(Set task) Which lines in the entries below contain the string "Photography"? Gather each of those lines and copy it in full.

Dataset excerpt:
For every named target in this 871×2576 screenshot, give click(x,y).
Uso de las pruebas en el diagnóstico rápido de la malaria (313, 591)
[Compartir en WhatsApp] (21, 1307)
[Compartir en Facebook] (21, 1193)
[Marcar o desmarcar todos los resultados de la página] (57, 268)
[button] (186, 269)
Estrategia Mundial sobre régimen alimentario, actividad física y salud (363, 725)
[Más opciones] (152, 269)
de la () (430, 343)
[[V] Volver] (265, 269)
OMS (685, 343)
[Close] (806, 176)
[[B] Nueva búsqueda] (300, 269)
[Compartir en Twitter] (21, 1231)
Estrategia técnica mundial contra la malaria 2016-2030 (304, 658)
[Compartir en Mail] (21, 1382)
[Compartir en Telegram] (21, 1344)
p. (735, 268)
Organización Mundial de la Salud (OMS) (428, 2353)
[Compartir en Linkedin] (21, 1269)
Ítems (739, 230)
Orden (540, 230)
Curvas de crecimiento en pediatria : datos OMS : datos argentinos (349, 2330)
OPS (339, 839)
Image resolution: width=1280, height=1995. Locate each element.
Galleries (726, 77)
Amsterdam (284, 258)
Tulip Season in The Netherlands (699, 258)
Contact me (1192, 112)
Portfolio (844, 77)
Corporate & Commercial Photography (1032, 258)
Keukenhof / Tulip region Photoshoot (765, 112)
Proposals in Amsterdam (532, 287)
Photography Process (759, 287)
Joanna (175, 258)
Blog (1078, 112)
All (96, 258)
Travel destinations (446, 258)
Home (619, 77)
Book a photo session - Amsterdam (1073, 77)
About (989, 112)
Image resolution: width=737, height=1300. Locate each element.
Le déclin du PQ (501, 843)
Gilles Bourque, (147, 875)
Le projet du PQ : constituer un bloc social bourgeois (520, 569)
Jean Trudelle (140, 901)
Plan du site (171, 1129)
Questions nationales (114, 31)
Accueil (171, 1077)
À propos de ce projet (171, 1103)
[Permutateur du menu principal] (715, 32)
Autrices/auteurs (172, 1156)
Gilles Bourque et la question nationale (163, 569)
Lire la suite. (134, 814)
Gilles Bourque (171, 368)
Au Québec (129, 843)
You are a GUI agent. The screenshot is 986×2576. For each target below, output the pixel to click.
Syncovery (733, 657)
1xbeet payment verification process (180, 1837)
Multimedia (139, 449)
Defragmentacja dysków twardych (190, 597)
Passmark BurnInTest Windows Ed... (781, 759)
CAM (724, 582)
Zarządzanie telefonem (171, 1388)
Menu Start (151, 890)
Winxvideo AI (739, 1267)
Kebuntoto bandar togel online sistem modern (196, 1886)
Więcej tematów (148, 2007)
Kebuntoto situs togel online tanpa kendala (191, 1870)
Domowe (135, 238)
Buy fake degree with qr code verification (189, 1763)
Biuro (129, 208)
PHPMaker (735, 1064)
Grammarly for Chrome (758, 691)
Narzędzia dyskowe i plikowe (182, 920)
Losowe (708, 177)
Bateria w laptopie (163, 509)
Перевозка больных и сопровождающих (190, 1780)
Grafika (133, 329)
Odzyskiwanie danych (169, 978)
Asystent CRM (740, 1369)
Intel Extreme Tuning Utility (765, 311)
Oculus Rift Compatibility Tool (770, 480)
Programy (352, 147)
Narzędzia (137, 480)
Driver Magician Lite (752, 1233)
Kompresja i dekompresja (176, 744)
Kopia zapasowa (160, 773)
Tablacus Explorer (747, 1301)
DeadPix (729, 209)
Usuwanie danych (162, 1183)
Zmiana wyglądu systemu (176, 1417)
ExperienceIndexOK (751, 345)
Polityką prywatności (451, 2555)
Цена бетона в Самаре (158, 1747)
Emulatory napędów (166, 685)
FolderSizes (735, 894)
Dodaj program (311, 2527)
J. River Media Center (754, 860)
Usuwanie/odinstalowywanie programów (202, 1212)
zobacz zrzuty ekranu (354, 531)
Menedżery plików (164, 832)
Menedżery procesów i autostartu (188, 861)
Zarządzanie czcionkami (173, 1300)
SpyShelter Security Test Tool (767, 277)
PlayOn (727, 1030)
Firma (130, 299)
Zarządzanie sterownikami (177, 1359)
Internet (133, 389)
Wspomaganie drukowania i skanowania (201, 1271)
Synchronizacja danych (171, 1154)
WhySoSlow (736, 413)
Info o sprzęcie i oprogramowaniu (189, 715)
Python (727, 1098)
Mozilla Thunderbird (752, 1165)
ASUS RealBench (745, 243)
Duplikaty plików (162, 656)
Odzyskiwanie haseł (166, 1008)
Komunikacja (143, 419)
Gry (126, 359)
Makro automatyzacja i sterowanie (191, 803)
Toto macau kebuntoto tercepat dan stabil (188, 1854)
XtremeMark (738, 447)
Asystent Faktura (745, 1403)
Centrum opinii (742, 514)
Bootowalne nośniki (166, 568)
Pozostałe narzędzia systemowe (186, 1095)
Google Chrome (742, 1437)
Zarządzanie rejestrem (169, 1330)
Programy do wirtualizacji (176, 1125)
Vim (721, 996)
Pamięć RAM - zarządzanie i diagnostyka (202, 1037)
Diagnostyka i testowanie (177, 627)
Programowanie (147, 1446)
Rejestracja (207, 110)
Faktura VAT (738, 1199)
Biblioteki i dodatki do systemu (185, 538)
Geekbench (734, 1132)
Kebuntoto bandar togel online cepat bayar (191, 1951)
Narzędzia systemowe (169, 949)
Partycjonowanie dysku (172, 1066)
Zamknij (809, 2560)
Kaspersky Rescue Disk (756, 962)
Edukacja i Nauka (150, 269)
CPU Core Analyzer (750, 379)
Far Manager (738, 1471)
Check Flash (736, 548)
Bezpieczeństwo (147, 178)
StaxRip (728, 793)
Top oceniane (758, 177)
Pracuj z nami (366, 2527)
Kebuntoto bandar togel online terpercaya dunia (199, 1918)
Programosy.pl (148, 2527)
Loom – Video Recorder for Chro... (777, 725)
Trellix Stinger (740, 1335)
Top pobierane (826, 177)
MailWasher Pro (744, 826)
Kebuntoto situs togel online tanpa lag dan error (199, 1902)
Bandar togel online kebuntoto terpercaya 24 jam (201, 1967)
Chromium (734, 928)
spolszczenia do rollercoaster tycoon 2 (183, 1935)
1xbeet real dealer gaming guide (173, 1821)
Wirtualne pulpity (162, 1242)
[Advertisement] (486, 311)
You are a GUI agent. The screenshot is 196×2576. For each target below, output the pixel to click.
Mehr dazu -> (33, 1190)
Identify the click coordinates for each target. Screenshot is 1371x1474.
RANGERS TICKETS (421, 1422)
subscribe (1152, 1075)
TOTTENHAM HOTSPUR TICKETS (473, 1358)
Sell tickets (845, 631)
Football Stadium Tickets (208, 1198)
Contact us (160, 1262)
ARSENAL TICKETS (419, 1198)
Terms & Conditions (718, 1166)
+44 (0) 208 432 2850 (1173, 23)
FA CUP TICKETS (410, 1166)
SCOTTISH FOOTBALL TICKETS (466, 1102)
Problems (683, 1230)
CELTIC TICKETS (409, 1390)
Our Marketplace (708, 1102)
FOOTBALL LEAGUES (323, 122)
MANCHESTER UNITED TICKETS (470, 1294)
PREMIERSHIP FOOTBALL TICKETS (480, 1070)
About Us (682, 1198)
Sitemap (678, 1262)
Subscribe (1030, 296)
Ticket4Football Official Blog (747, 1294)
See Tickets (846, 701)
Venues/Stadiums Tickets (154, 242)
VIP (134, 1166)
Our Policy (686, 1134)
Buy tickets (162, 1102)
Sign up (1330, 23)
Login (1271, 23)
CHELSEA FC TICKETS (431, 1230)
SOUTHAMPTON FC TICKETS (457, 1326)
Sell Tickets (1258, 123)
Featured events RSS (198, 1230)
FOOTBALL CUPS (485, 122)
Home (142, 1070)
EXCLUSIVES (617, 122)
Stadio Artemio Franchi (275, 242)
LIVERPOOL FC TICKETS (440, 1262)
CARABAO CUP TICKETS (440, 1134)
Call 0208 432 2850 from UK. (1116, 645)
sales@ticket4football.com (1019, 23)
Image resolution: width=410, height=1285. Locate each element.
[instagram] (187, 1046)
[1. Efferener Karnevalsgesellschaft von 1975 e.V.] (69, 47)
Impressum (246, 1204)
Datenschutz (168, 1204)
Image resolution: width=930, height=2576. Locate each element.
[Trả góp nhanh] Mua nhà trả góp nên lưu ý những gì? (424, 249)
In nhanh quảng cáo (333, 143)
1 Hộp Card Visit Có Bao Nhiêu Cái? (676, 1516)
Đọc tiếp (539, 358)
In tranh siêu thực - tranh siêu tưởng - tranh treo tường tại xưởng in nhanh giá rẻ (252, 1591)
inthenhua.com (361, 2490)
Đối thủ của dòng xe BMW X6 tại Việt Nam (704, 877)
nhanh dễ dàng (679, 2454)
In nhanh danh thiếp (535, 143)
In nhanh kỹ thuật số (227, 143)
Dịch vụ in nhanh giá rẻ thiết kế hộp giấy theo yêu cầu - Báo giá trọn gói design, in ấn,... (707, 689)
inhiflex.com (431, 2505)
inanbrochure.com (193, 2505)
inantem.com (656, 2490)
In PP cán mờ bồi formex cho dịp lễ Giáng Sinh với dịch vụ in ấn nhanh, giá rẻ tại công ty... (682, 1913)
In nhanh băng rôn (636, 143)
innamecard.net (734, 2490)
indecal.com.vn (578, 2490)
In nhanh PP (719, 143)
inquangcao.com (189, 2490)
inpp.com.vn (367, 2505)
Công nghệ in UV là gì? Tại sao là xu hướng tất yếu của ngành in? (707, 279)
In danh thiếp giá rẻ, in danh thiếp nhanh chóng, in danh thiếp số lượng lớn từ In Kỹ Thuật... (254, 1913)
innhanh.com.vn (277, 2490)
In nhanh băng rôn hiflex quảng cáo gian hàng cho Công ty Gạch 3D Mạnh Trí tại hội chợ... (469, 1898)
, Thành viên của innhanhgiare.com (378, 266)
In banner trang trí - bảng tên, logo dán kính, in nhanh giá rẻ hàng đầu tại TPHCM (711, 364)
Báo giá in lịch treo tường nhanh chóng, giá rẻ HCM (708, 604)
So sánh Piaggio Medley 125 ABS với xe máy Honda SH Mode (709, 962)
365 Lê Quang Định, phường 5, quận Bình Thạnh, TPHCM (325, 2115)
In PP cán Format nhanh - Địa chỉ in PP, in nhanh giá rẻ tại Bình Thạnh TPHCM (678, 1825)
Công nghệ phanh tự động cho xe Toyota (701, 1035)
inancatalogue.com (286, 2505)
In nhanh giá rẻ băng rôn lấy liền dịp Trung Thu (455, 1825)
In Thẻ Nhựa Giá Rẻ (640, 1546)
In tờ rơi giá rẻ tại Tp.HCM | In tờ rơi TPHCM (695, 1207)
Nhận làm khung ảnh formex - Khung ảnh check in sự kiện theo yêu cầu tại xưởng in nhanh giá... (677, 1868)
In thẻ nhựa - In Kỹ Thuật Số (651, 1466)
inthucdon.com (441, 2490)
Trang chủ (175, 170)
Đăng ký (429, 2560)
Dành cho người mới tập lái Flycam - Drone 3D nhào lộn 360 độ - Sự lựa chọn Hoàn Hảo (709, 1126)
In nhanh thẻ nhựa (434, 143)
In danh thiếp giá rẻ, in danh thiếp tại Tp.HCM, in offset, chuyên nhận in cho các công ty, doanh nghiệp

(Output below)
Corporate & Commercial Photography (1032, 258)
Photography Process (759, 287)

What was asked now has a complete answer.